Memory Management, Inlining, and POINTERS (was: Joy, Dolphin, ...)
Tue, 28 Mar 2000 06:22:03 -0800 (PST)

> >Anyhow, I try to avoid "uncons"; to me, it seems similar to "undo".
> No it's not -- 
>   uncons == dup first swap rest.
> 'first' has the same problem as 'uncons', and it's clearly necessary.

I try to avoid "first" and "rest"; to me, they seem similar to "undo"
(moreover; they have a popping effect, which is not good).

"first" and "rest" are not really needed if lists are kept in unwrapped
form (which is what I would do in many cases). To get the effect of
"rest", one could just use "pop" to pop the top item off;
to get the effect of "rest", one would use a bunch of dipped pops.
Of course, one would not usually do this... if one is popping things
off, then why were they put there in the first place?

> >Ahh... looking at Dolphin, I guess you're writing this in C and
> >maybe some assembly.
> Nope.  We started in Pygmy Forth, and we're moving to gForth; we'll
> eventually metacompile it.  There is some assembly, of course, but we plan
> on keeping that to a minimum.

There must be new unreleased versions of Dolphin floating around
I guess ...

> >Interesting... One question... how are you planning on 
> >implementing lists?
> I'm not going to -- this Forth doesn't have dynamic memory management.  You
> might say that the purpose of this is to prove whether or not Forth can be
> adapted to work like Joy.

This is wacko... no lists?
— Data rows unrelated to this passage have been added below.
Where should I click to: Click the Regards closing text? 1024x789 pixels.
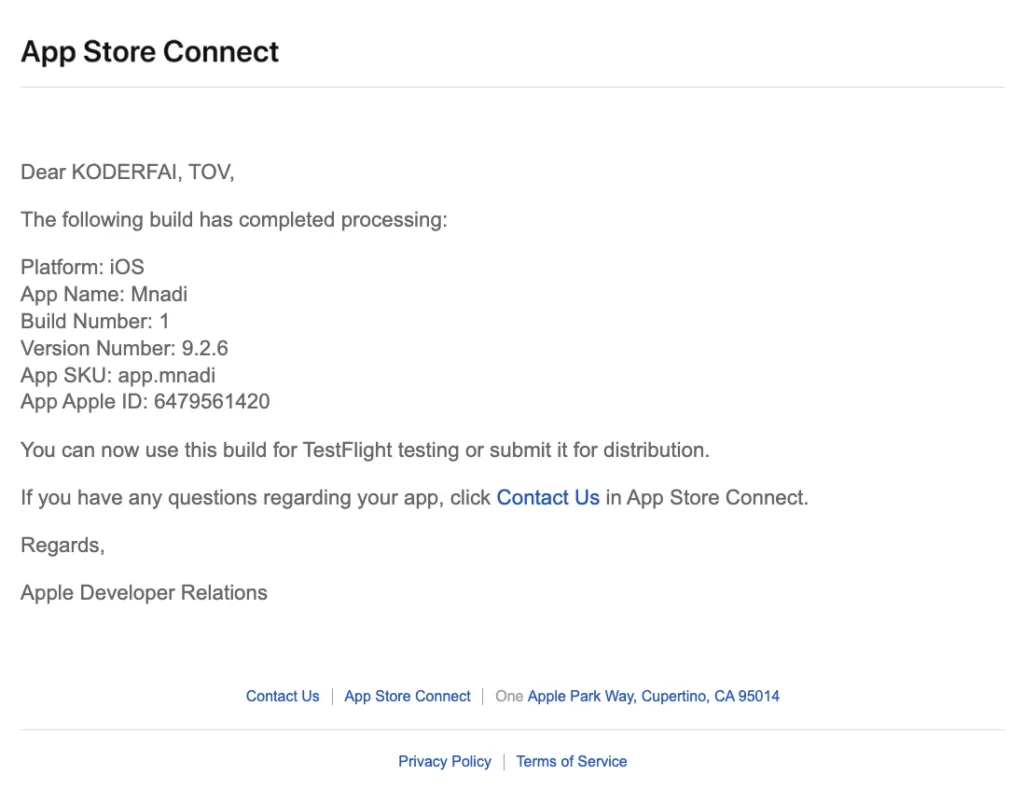click(62, 545)
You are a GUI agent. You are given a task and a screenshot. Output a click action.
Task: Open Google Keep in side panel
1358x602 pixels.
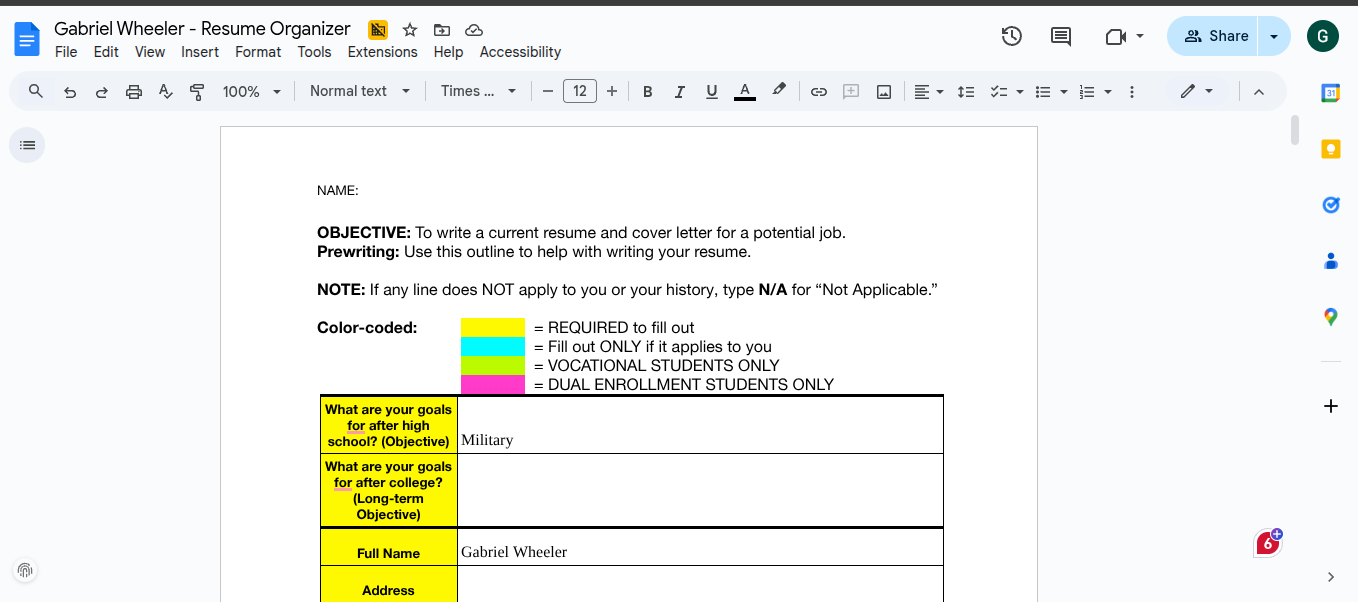(1330, 149)
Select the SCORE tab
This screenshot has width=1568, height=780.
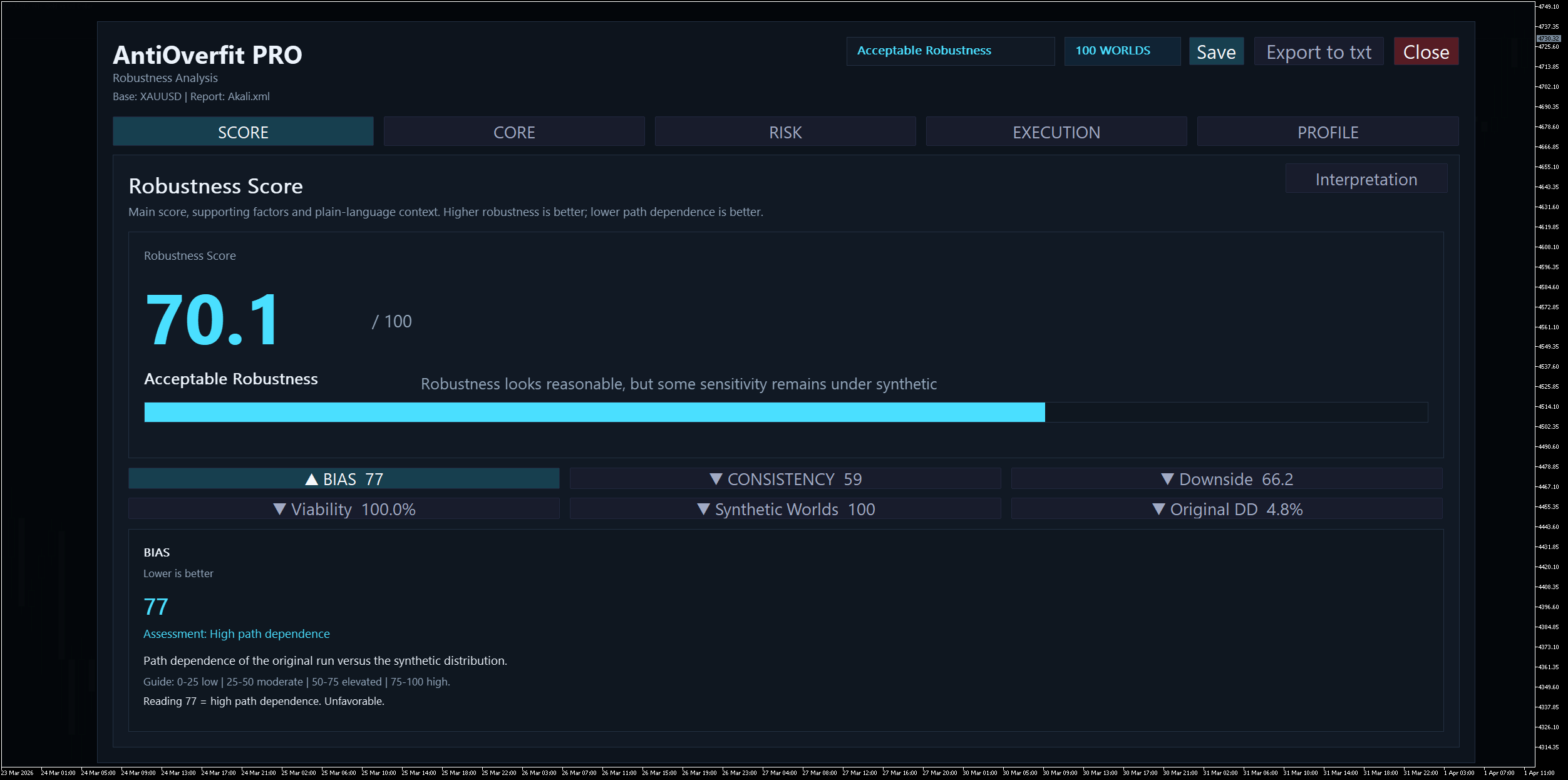tap(243, 132)
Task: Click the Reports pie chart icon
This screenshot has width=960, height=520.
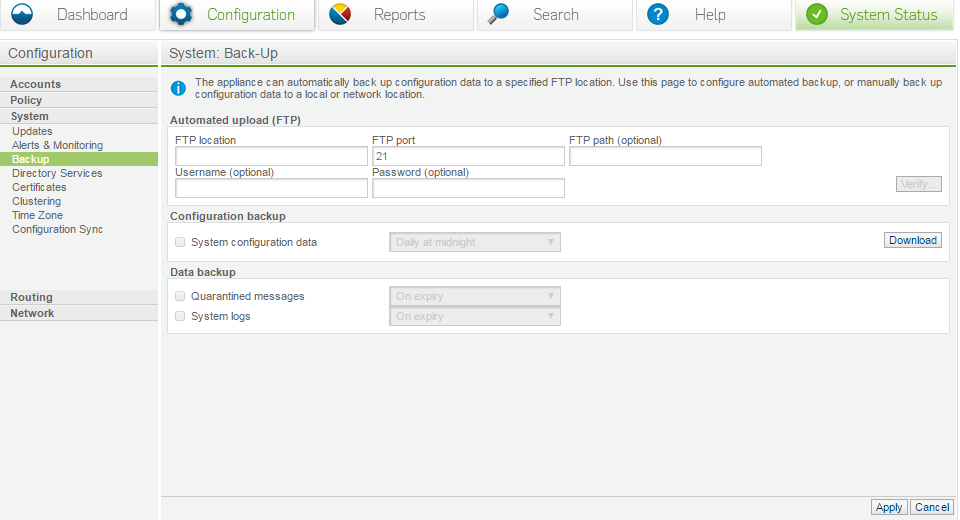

Or maybe I should have said "array"; you
are going to have arrays, right? How are you going to represent
strings of characters in the system? Ahh, I see; you're just going
to keep the characters in unwrapped form, directly on the stack, right?

> >I'm guessing you're going to supply special primitives for lists,
> >and distinguish them from quoted programs (unlike Joy)...
> You might say that.  On the other hand, my quotations are going to be
> treated the same as an array...

Once again, I should have said "array" instead of "list"...
So, like Joy, you're identifying quoted programs with arrays
(except that you're going to keep the whole array together instead
of using a pathetic pointer-chain technique), right?
> >But then,
> >the question is: are you going to keep the lists all in one piece,
> >or are you going to split them up, and link the pieces with pointers?
> >This seems like quite an important thing, as lists I'm guessing
> >will play quite an important role in the system, and their efficiency
> >will largely determine the efficiency of the whole system...
> Nope.  They won't exist.

Aack... Again, I should have said "array"...
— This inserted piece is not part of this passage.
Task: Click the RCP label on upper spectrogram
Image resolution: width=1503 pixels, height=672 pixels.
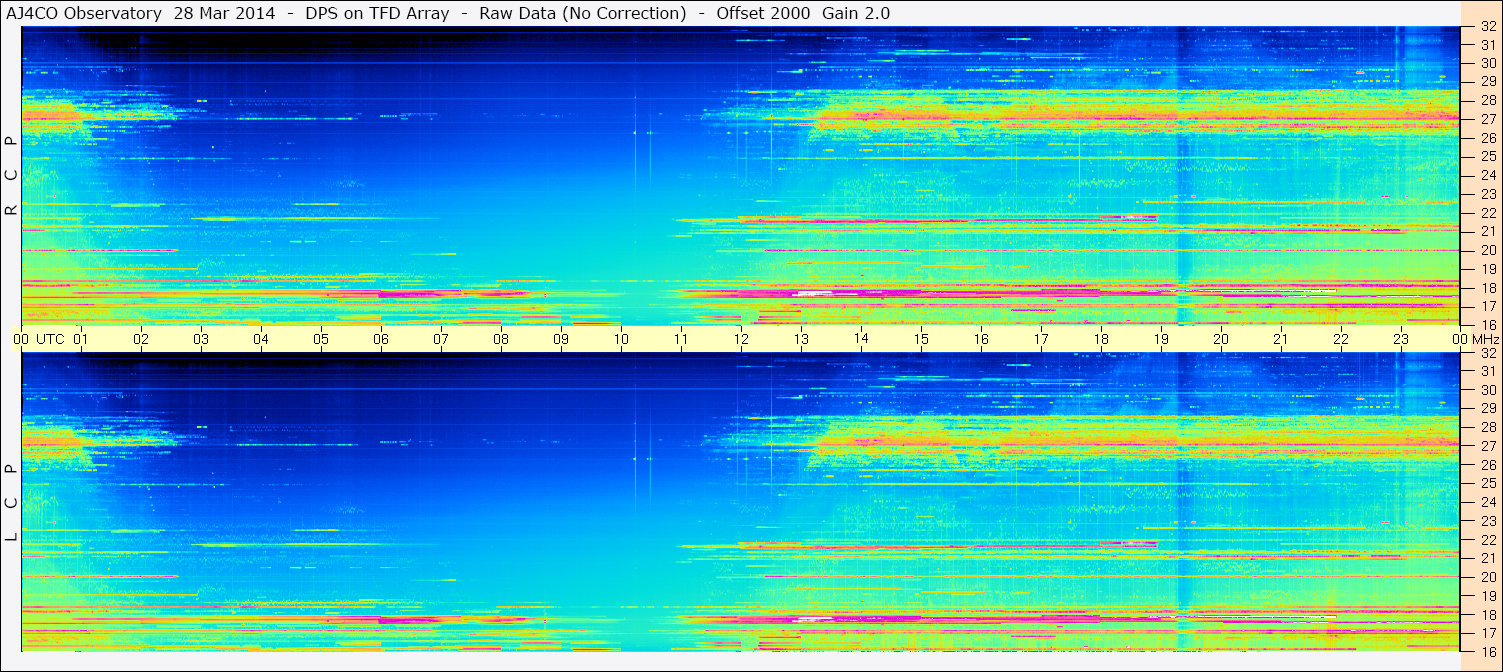Action: pyautogui.click(x=11, y=176)
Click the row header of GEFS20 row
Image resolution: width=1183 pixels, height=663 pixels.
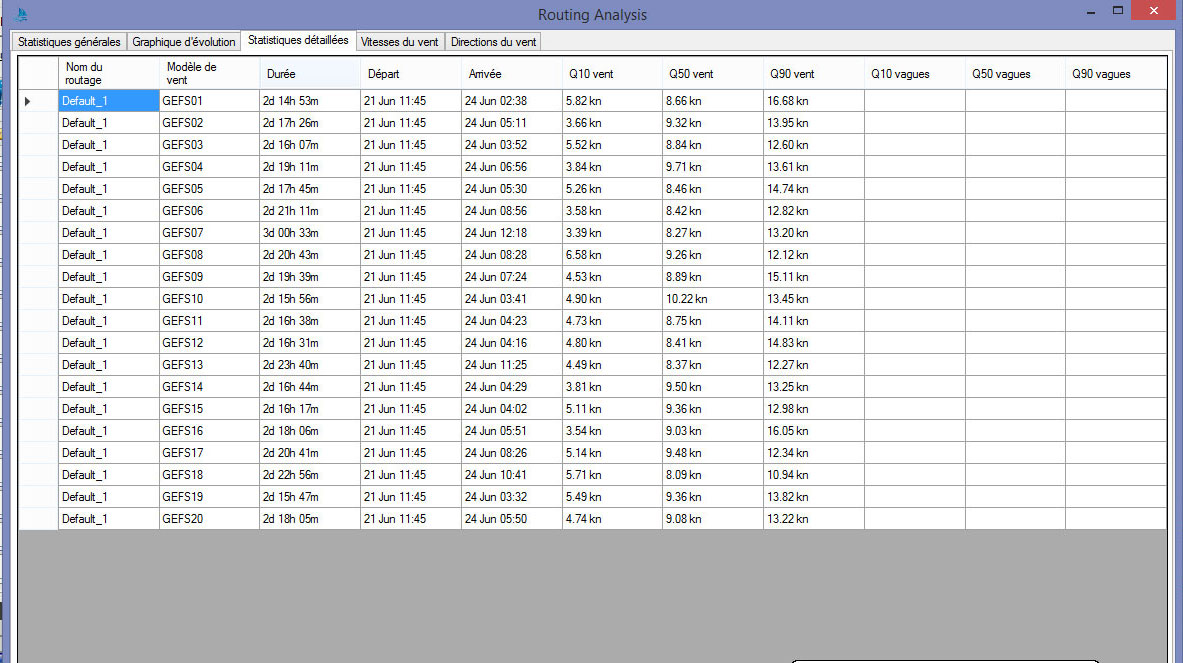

> >Another question is: will lists be kept directly on the stack, or
> >will only pointers to them (off in the heap somewhere) be kept?
> Eventually, everything will be kept in memory.
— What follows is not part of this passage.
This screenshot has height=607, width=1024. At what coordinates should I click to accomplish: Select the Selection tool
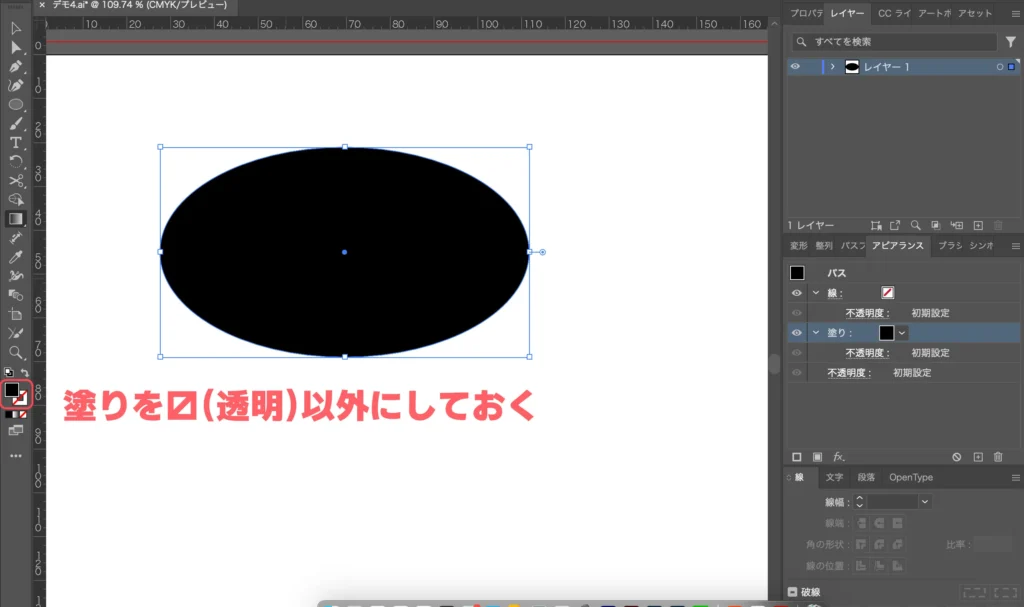pyautogui.click(x=15, y=30)
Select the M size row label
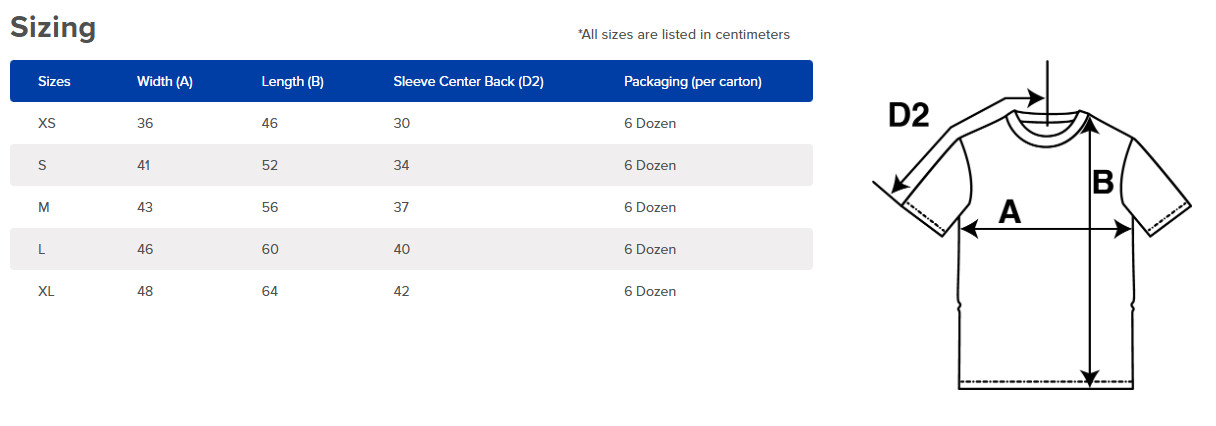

Hrmm... this tells me nothing.
Of course everything will be kept in memory.
Where else would it be kept?

My question, rephrased:

  Will arrays and quoted programs be kept directly on the stack?

It looks like the answer is "no", I'm guessing...

> >The more I think about it, the more I like the idea of just keeping
> >everything directly on the stack; of course, a problem that arises
> >if one does this literally is that it becomes very expensive to
> >shuffle things around on the stack... I'm not sure how serious this
> >might be.
> Also, you can't cache the top of the stack in a register.  

Not so. Of course you can still cache the top few stack items in registers.

> I have really no idea why you like the idea; it doesn't even
> make sense to me.

Here is why I like the idea: it looks like it could be FAST.
For example, when one needs 4KB of scratch space for a sound buffer, 
one could just subtract 4K from ESP, and you have
allocated memory in a very speedy way (a segfault will be generated
and caught if the stack has overflowed). Actually, one would rarely
(if ever) just subtract ESP like that; rather, one would just use
the program that fills up the buffer, and it would
decrement the ESP as it goes along. Anyhow, the point
is that one can avoid the overhead of memory allocation (for such
a large buffer, this overhead might not be significant; but if
one is working with many small lists, then it could be significant).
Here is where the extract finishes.